START Provided text

Sencion then left the restaurant at 8:58:07 a.m.. He reloaded his rifle and moved towards the parking lot. At 8:58:18 a.m., he ran up to a woman on her motorcycle and shot her head at point blank, wounding her. Her life was saved because she was wearing a motorcycle helmet which got shot, while her head underneath was only grazed. At 8:58:26 a.m., Sencion began shooting into three nearby businesses and at his own minivan, injuring no one. During the massacre, Ralph Swagler, who owned a neighboring restaurant, grabbed his own gun with the intention of shooting Sencion, but was unable to due to the rapid gunfire. Sencion stopped shooting at 8:58:37 a.m., and walked towards his minivan while ejecting the magazine from his rifle. It is assumed Sencion took out a Colt Agent revolver from his minivan and shot himself in the head between 8:58:40 - 8:58:45 a.m.. Police arrived at 9:06 a.m.. Police would later find a Romarm/CUGIR GP WASR-10 rifle and a Glock 26 Gen3 semi-automatic pistol in his van outside the restaurant. Due to the severity of the massacre and fears that it would become more widespread, Nevada officials declared a lock-down on the state capitol and Supreme Court buildings for around 40 minutes, while extra security was set up at state and military buildings in northern Nevada.

==Victims==
A total of four people, excluding the gunman, were killed in the shooting. They were identified as:
- Florence Louise Donovan-Gunderson, 67
- Nevada National Guard Lieutenant Colonel Heath A. Kelly, 35
- Nevada National Guard Sgt 1st Class Miranda S. McElhiney, 31
- Nevada National Guard Master Sergeant Christian D. Riege, 38

Florence Donovan-Gunderson, Nevada National Guard Major Heath Kelly, and Nevada National Guard Sgt 1st Class Christian Riege were all declared dead at the scene, while Nevada National Guard Sgt 1st Class Miranda McElhiney later died at a local hospital. About three hours after the massacre, Sencion died from a self-inflicted gunshot wound.

END Provided text
START Data to examine

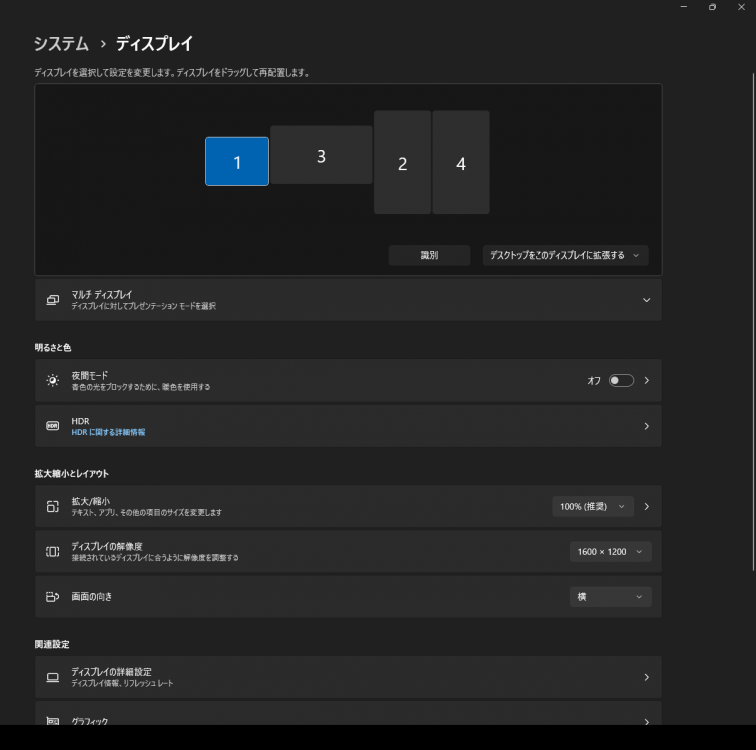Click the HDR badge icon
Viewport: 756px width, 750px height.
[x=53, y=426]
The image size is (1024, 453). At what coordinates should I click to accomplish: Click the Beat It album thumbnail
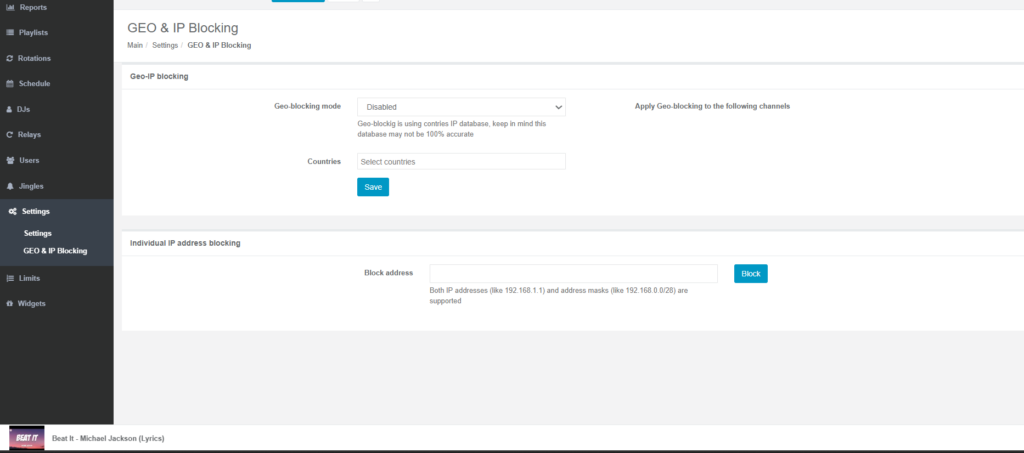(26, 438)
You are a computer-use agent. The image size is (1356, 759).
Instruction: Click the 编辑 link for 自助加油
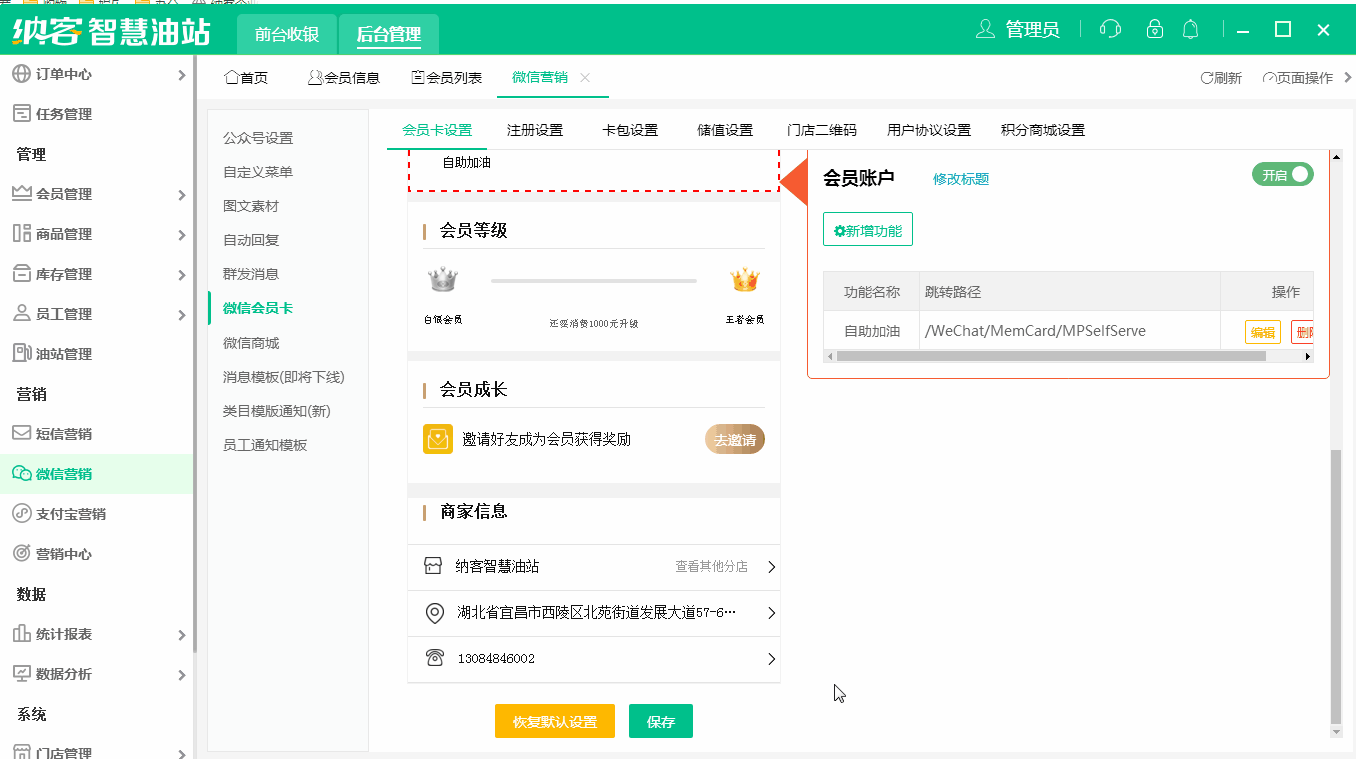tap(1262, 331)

END Data to examine
START Data to examine

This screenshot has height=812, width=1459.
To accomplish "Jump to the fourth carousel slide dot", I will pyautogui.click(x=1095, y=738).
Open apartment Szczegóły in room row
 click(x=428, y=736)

END Data to examine

Questions:
A – List the names of the people identified as killed in the shooting account's victims section.
B – In the shooting account, at what time did police arrive?
C – Continue the shooting account from its last sentence.

Answers for this exercise:
A –
- Florence Louise Donovan-Gunderson
- Heath A. Kelly
- Miranda S. McElhiney
- Christian D. Riege

B – 9:06 a.m.

C –
Seven other people survived the shooting with injuries, all of them caused by gunshot wounds. Four were taken to the Renown Regional Medical Center in Reno, three by helicopter, while the remaining three went to another hospital in Carson City to undergo surgery. Four were in critical condition, while the remaining three suffered minor wounds. Two of the surviving victims were members of the National Guard.

==Perpetrator==

Eduardo Sencion (also known as Eduardo Perez-Gonzalez; July 22, 1979 – September 6, 2011) was born in Mexico and had a valid U.S. passport. He had no previous criminal history and worked at his family's business located in South Lake Tahoe. Diagnosed with paranoid schizophrenia when he was eighteen years old, he had no traces of antipsychotic drugs in his body on the day of the massacre, according to toxicology reports. In January 2009, he filed for bankruptcy, listing more than $42,000 in outstanding debts for a car, several credit cards, and medical expenses. His motive for the attack is unknown by law-enforcement officials, though there was no indication that it was a terrorist attack, and that he had no known connection to the military, nor motivation for shooting the National Guardsmen.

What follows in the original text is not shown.